Le Pays des autres est un roman très personnel de Leïla Slimani, puisqu’inspiré de l’histoire de ses grands-parents. Premier volet d’une trilogie, il raconte la mise en ménage d’un couple atypique. À la fin de la seconde guerre mondiale, Mathilde, une jeune alsacienne rêveuse et fantasque, rencontre Amine, un soldat marocain de l’armée française. Ils tombent amoureux et les jeunes mariés quittent la France en 1947 pour s’installer au Maroc. C’est le début d’une nouvelle vie, mais aussi un choc culturel pour Mathilde. Sans compter que le contexte politique a changé et que les voix réclamant l’indépendance du Maroc se font de plus en plus fortes…
Un double exil
Peu après leur arrivée, le couple s’installe dans une ferme dans la région de Meknès.
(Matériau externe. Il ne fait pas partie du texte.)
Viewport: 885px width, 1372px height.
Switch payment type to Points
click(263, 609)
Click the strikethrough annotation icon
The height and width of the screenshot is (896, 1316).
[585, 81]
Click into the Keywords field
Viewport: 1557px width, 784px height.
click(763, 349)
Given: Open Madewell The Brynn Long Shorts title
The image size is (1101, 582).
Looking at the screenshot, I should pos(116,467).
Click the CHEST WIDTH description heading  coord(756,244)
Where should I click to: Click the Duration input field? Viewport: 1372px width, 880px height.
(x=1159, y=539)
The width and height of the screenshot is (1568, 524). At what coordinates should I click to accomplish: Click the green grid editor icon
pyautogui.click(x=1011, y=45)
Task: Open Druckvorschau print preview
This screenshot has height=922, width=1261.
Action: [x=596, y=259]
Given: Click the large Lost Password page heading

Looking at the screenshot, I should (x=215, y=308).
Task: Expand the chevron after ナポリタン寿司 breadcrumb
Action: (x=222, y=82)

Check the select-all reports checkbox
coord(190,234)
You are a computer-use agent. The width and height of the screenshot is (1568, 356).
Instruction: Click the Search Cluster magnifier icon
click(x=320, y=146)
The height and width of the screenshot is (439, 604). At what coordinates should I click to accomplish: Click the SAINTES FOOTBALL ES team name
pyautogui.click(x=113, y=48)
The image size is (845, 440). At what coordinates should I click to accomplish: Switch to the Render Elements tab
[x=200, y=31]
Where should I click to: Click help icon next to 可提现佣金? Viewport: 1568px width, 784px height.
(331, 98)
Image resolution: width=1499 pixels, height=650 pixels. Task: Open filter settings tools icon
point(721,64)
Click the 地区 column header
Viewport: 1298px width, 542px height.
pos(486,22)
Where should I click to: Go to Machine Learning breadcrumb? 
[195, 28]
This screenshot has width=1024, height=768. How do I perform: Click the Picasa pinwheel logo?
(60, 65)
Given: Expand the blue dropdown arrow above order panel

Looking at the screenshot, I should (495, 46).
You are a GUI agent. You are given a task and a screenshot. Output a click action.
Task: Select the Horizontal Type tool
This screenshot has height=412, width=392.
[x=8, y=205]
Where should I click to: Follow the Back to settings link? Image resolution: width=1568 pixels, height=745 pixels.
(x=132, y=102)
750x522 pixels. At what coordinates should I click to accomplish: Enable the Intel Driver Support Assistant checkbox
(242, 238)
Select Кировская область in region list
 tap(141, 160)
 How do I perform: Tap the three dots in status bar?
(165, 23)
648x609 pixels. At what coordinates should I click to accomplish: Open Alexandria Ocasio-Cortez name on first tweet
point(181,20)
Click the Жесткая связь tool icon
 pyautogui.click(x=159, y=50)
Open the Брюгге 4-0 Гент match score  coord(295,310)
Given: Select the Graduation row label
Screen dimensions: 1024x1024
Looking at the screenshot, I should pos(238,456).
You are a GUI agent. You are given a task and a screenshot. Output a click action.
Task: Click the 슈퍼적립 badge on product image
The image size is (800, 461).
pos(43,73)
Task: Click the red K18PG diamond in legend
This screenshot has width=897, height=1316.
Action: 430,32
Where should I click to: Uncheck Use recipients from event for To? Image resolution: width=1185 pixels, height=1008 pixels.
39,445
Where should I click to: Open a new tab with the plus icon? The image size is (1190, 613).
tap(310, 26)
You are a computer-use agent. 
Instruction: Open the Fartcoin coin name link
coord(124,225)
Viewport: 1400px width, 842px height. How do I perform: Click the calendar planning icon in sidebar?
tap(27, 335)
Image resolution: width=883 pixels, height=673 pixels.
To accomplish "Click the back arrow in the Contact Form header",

Amine a de grands projets agricoles mais peu d’expérience. Le terrain, rocailleux, se révèle très peu fertile. Loin des siens mais aussi de la vie sociale des colons, Mathilde a du mal à s‘adapter. Les différences culturelles, notamment concernant la place des femmes, lui pèsent. Snobée par les colons, parce qu’elle est mariée avec un Arabe, elle est aussi vu avec suspicion par les Marocains.
De son côté, Amine a aussi du mal à s’intégrer. Francisé, travailleur et rationnel, il est lui-même en décalage avec les coutumes paysannes et mal à l’aise face aux colons qui le regardent de haut.
Du couple à la famille
Né d’un coup de foudre partagé, l’union de ces deux individus aux tempéraments si différents est mise à rude épreuve par la réalité de l’après-guerre. C’est cette relation de couple, à la fois singulière et universelle, que Slimani dissèque dans Le Pays des autres. Admiration, désir, honte, mépris, crainte… l’autrice décrit sans fard la panoplie des sentiments complexes, contradictoires, et souvent violents, qu’éprouvent mari et femme, mais aussi parents et enfants. L’aînée du couple, Aïcha, grandit avec un sentiment d’étrangeté : ni vraiment arabe, ni vraiment française, elle sent la tension monter entre ses parents et, pour se faire discrète, se réfugie dans les livres.
J’ai aimé…
- La perspective originale sur le Maroc de l’après-guerre, à travers le quotidien d’une famille relativement apolitique plutôt qu’à travers le prisme des colons ou celui des indépendantistes.
- La vie intérieure riche des personnages et la description brute des sentiments au sein du couple et de la famille.
- Le style tranchant de l’autrice. Un exemple :
La famille n’aimait pas en parler. On avait honte de la naïveté du père et des circonstances de son décès car le vénérable officier s’était vidé dans le patio de la maison, sa djellaba blanche trempée de merde.
Comme dans Chanson douce, le lecteur est confronté à la dureté et la violence des sentiments, sans que l’amour et la tendresse soient pour autant absents.
Si certains chapitres m’ont paru un peu lents, j’ai malgré tout hâte de découvrir le deuxième tome et de voir la petite Aïcha grandir.
Dans un tout autre registre et pour un point de vue espagnol sur le Maroc des années 1940, je conseille la série historique L’Espionne de Tanger.